Governadores avaliam composição para fortalecer candidatura de centro-direita diante de Lula e Flávio Bolsonaro

Por: Camaçari Notícias

Foto: Solis Propaganda

Os pré-candidatos à Presidência da República Ronaldo Caiado (PSD) e Romeu Zema (Novo) passaram a sinalizar publicamente a possibilidade de uma aliança para a eleição de 2026. O tema ganhou força após um encontro entre os dois realizado na última terça-feira (26), em São Paulo.

Em entrevista concedida nesta quarta-feira (27), Caiado afirmou que Zema é “uma pessoa aberta” e confirmou que ambos avaliam uma composição política para a disputa presidencial. O governador de Goiás também reconheceu a vantagem de outras candidaturas no atual cenário eleitoral.

“Ele é uma pessoa aberta. Estamos avaliando. Nesse momento, as duas candidaturas [Lula e Flávio Bolsonaro] estão em uma posição, que é preciso ter humildade para reconhecer, bem acima de nós. No momento em que nós unirmos forças, elas poderão chegar fortes só no segundo turno ou poderão chegar competitivas ainda no primeiro turno”, afirmou Caiado à Rádio Nova Difusora.

Segundo pesquisa Datafolha divulgada na semana passada, Caiado aparece com 4% das intenções de voto, enquanto Zema registra 3%. O presidente Luiz Inácio Lula da Silva (PT) lidera o levantamento com 40%, seguido pelo senador Flávio Bolsonaro (PL-RJ), com 31%.
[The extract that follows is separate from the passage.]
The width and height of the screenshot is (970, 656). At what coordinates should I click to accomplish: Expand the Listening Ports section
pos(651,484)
Nos bastidores, integrantes do PSD defendem que Romeu Zema ocupe a vice-presidência em uma eventual chapa liderada por Caiado. Já aliados do governador mineiro também admitem a possibilidade de composição, embora ainda não exista consenso sobre quem encabeçaria a candidatura.
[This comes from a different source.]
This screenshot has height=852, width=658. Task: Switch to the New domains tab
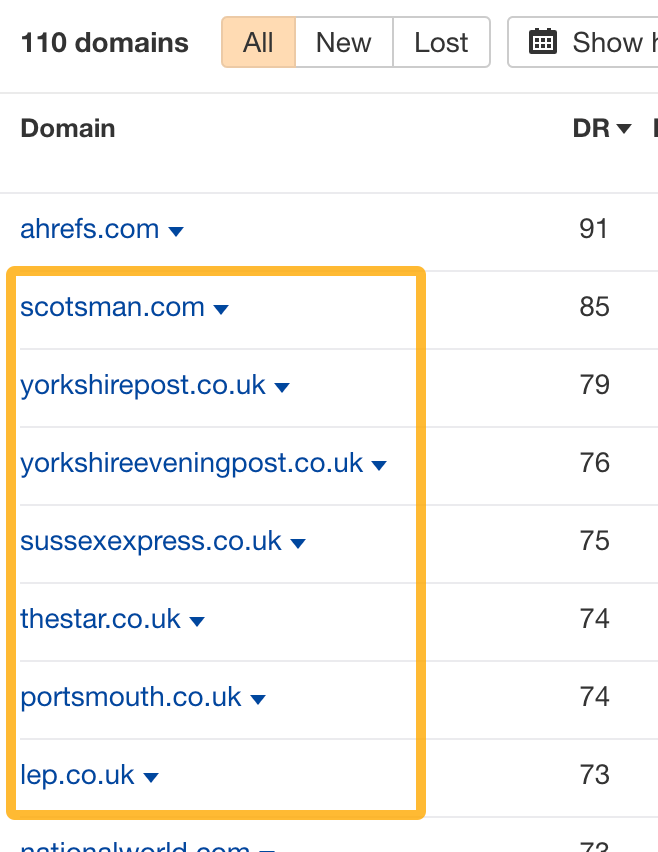pyautogui.click(x=343, y=42)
Durante evento com investidores na capital paulista, Zema comentou as negociações e afirmou que conversas sobre alianças são naturais neste momento do cenário político. O pré-candidato do Novo ressaltou, porém, que definições costumam ocorrer apenas próximo ao prazo final para registro das candidaturas na Justiça Eleitoral.

Zema também destacou a boa relação que mantém com Caiado e com outros governadores, como Tarcísio de Freitas (Republicanos-SP), e chegou a sugerir a possibilidade inversa na composição da chapa.

“Por que não ao contrário?”, declarou o governador mineiro ao comentar uma eventual candidatura com Caiado na vice.

Aliados de Zema avaliam que ainda é cedo para uma definição e defendem aguardar o amadurecimento do cenário eleitoral para identificar quais candidaturas terão maior potencial de crescimento nas pesquisas. A avaliação é de que Caiado e Zema disputam um eleitorado semelhante, formado por eleitores anti-PT e também críticos ao bolsonarismo.

Outro ponto acompanhado pelo grupo político de Zema é a situação da pré-candidatura de Flávio Bolsonaro, especialmente diante da crise envolvendo o Banco Master e o banqueiro Daniel Vorcaro. Integrantes próximos ao governador mineiro querem observar possíveis impactos políticos do caso no campo da direita.

Entre os fatores considerados favoráveis à aliança estão o tempo de televisão garantido pelo PSD e a possibilidade de fortalecimento político nos estados de Goiás e Minas Gerais.

Apesar disso, a construção de uma chapa conjunta ainda enfrenta resistência interna, principalmente em setores do Novo alinhados ao bolsonarismo. Uma eventual composição também dependerá da aprovação das convenções partidárias.